In post-industrial America, it is no longer clear what a minimum wage is intended to achieve, but it surely does not aspire to the just-wage standards set by Catholic social teaching. The federal minimum wage, at $7.25—a rate that has not increased since 2009—would reduce any working person to absolute poverty. That’s why many states set local minimums that are twice the federal rate or even higher. But even at its most generous level, no one expects a minimum wage to be enough to allow a family to get by on a single working adult’s wages. The prevailing minimum wage is not sufficient to afford even a modest two-bedroom apartment in any community in the United States.
Why have we come to have such low expectations for what a minimum wage ought to accomplish for working people?
In April, the Michelin corporation set a surprising standard that we can only hope may shame other corporate giants into action. The New York Times reports that the French tire maker set out to understand how its global workforce was faring in the aftermath of COVID-19 lockdowns. Chief executive Florent Menegaux discovered that thousands of Michelin workers at the bottom of the company’s pay scale could barely get by, so thin was their buffer against unexpected work stoppages. Menegaux decided that this status quo would not stand.

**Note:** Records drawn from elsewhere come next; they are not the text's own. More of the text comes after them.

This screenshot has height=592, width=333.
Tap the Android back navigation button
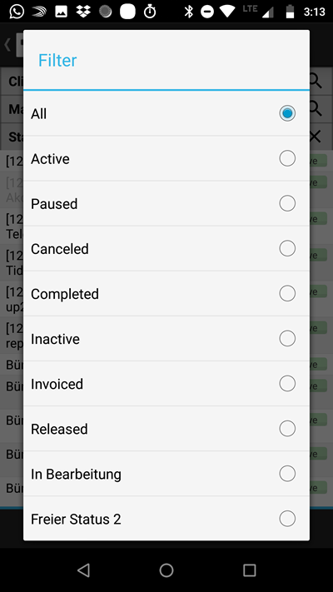pos(83,570)
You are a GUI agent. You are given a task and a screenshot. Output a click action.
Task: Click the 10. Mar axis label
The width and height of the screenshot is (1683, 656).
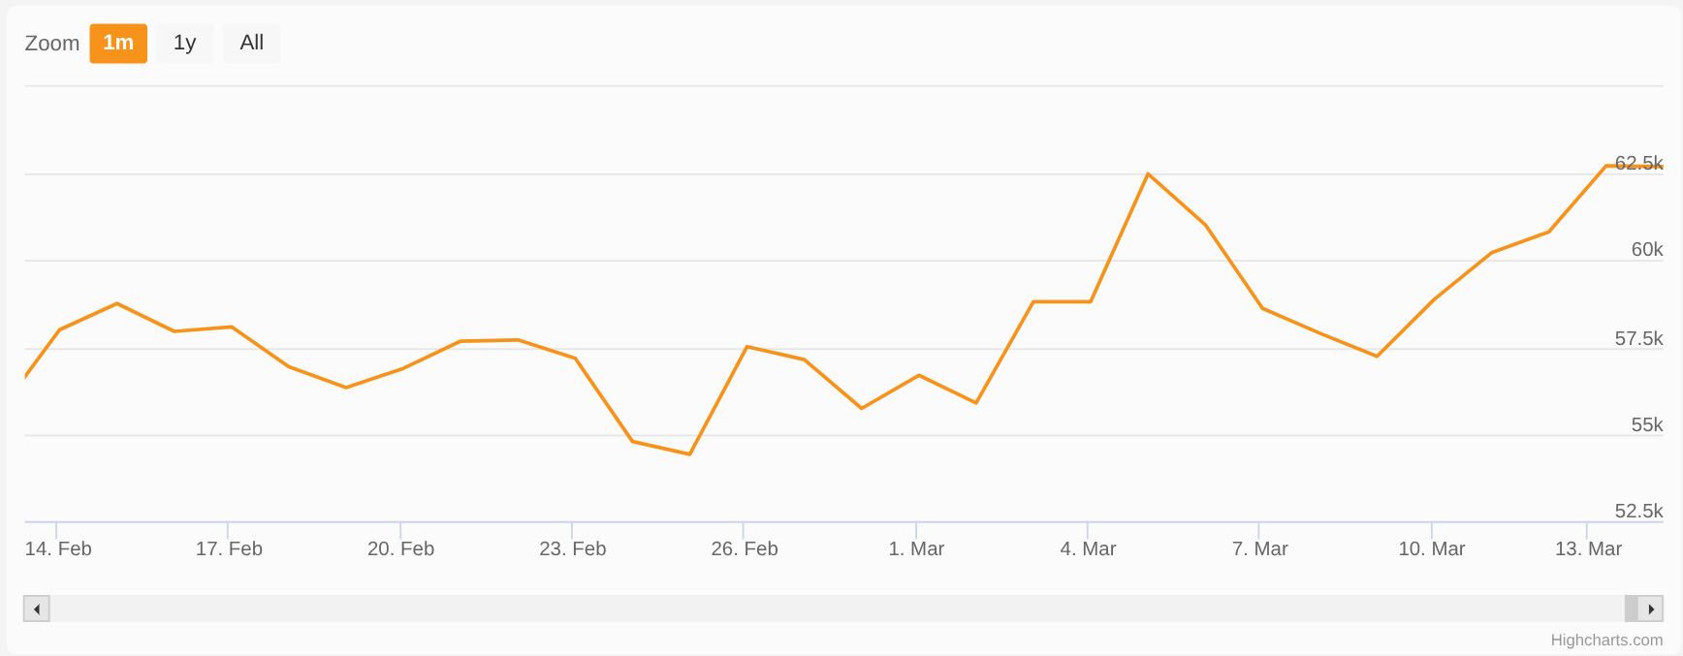(1431, 548)
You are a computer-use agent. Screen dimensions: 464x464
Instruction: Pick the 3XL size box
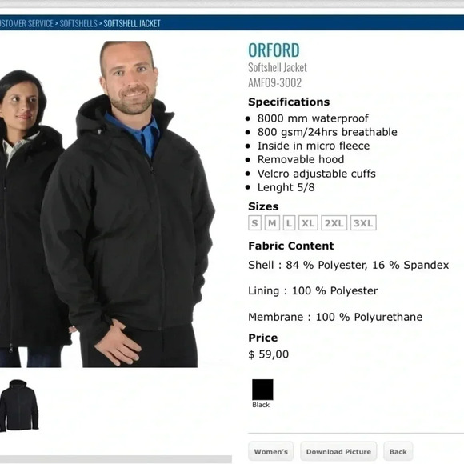pos(363,223)
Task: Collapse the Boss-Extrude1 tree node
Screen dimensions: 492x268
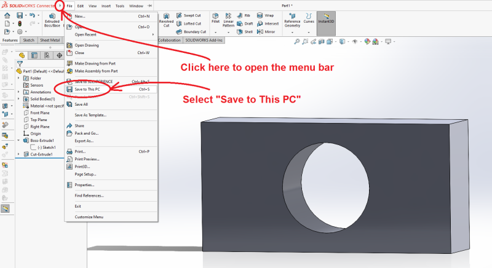Action: [x=19, y=140]
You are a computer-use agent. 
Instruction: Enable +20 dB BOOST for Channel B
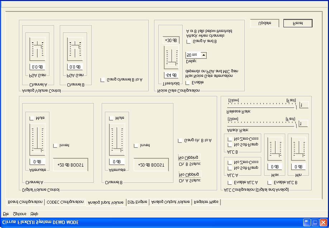(x=151, y=165)
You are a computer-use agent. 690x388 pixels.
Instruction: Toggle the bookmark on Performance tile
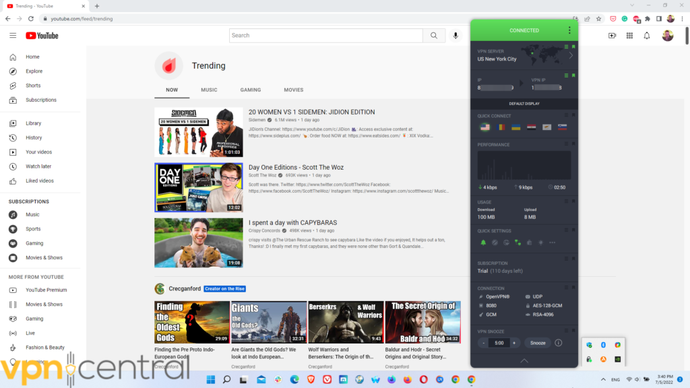[x=573, y=143]
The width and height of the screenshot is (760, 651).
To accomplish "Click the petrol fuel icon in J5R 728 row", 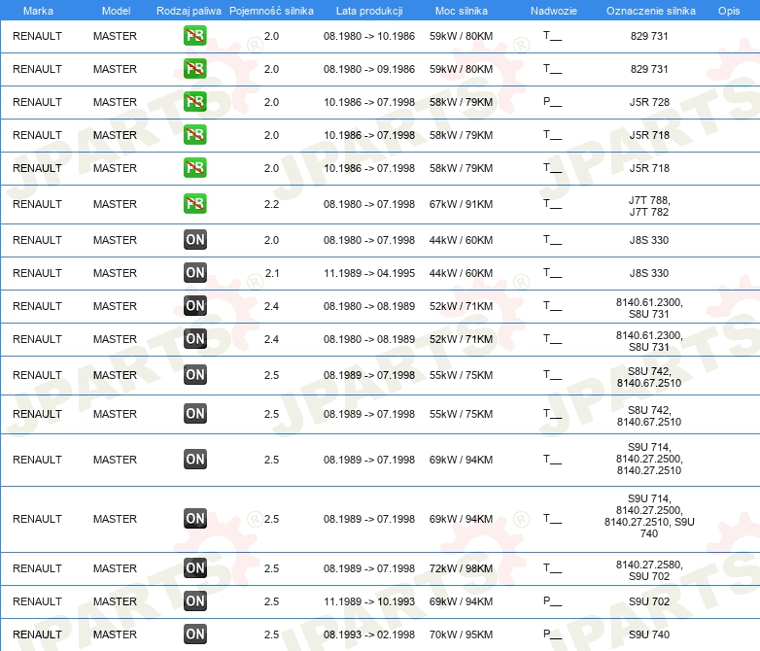I will (x=194, y=101).
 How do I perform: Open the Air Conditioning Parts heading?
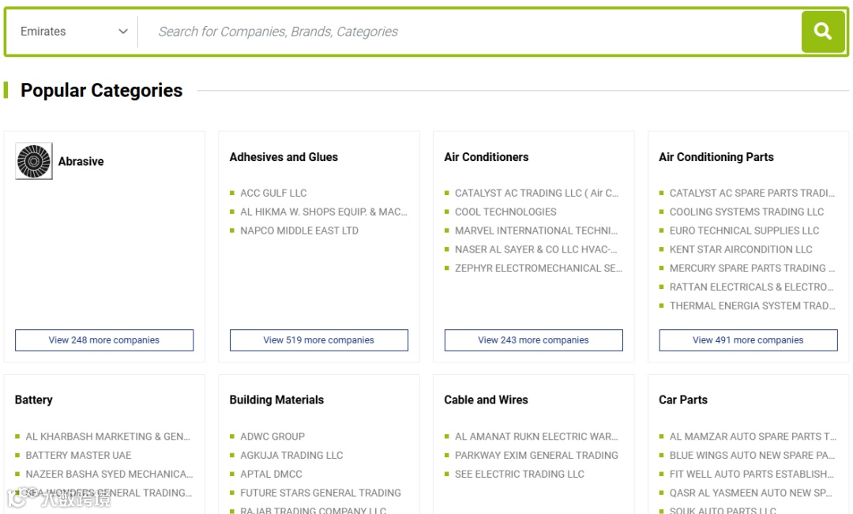pos(716,157)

“If workers are just in survival mode, it’s a big problem,” he said. “When the wealth distribution in a company is too unequal, that’s a problem, too.” The Times reports that as part of a broad corporate-sponsored social welfare package, the company guaranteed a “decent wage” to all its employees wherever they lived in the world. This is no small commitment: Michelin has 132,000 workers at 131 factories in 26 countries.
Michelin plans to bind itself to model standards set by the United Nations Global Compact, agreeing to wages that enable a family of four to live “decently” in the city where they work with enough wage income left over to “save and spend modestly on goods or leisure activities.” Now what does that sound like?
Michelin joins a handful of large corporations that have made this commitment of decency to their employees. It’s surely a refreshing change, but let’s recall that this newfound generosity accompanies a period when top managers’ salaries have grown to scandalous proportions. This comes after decades when the new wealth generated by vast increases in productivity has barely shared any crumbs with the people working to make that productivity possible.
Just as the era of rapid economic and political integration known as globalization ushered in a time when corporations chased low wages around the world, perhaps the Michelin standard can set in motion a new race—this time toward worker equity. This approach may produce fewer billionaires, but it could mean the fruits of economic growth and productivity are more fairly distributed—and it would bring us closer to the church’s just wage.